Ay, marry, sir, here’s perfect honesty,
When Martius will forswear all villainy
(All damn’d abuse of payment in the wars,
All filching from his prince and soldiers),
When once he can but so much bright dirt glean
As may maintain one more Whitefriars quean,
One drab more; faith, then farewell villainy,
He’ll cleanse himself to Shoreditch purity.
As for Stadius, I think he hath a soul;
And if he were but free from sharp control    10
Of his sour host, and from his tailor’s bill,
He would not thus abuse his rhyming skill;
Jading our tirèd ears with fooleries,
Greasing great slaves with oily flatteries.

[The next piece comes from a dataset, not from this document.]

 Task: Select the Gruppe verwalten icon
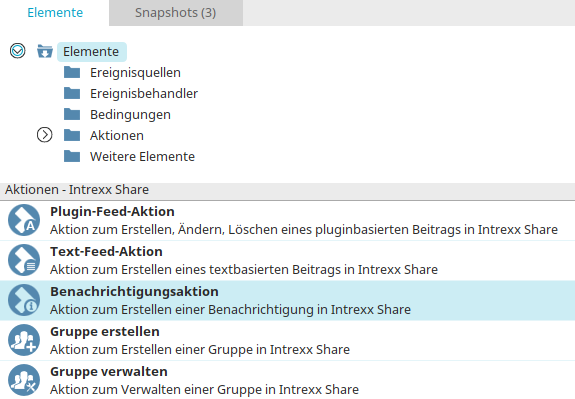point(24,380)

Good faith, I think he would not strive to suit
The back of humorous Time (for base repute
’Mong dunghill peasants), botching up such ware
As may be saleable in Sturbridge fair,
If he were once but freed from specialty;
But sooth, till then, bear with his balladry.    20
I ask’d lewd Gallus when he’ll cease to swear,
And with whole-culverin, raging oaths to tear
The vault of heaven—spitting in the eyes
Of Nature’s nature loathsome blasphemies.
To-morrow, he doth vow, he will forbear.
Next day I meet him, but I hear him swear
Worse than before. I put his vow in mind.
He answers me “To-morrow;” but I find
He swears next day far worse than e’er before,
Putting me off with “morrow” evermore.    30
Thus, when I urge him, with his sophistry
He thinks to salve his damnèd perjury.
Silenus now is old, I wonder, I,
He doth not hate his triple venery.
Cold, writhled
[473] eld, his life-sweat[474] almost spent,
Methinks a unity were competent.
But, O fair hopes! he whispers secretly,
When it leaves him he’ll leave his lechery.
When simp’ring Flaccus (that demurely goes
Right neatly tripping on his new-black’d toes)    40
Hath made rich use of his religion,
Of God himself, in pure devotion;
When that the strange ideas in his head
(Broachèd ’mongst curious sots, by shadows led)
Have furnish’d him, by his hoar auditors,
Of fair demesnes and goodly rich manors;
Sooth, then, he will repent when’s treasury
Shall force him to disclaim his heresy.
What will not poor need force? But being sped,
God for us all! the gurmond’s
[475] paunch is fed;    50
His mind is changed. But when will he do good?
To-morrow,—ay, to-morrow, by the rood!
Yet Ruscus swears he’ll cease to broke a suit,
By peasant means striving to get repute
’Mong puffy sponges, when the Fleet’s defrayed,
His revel tire, and his laundress paid.
There is a crew which I too plain could name,
If so I might without th’ Aquinians’[476] blame,
That lick the tail of greatness with their lips—
Labouring with third-hand jests and apish skips,    60
Retailing others’ wit, long barrellèd,
To glib some great man’s ears till paunch be fed—
Glad if themselves, as sporting fools, be made
To get the shelter of some high-grown shade.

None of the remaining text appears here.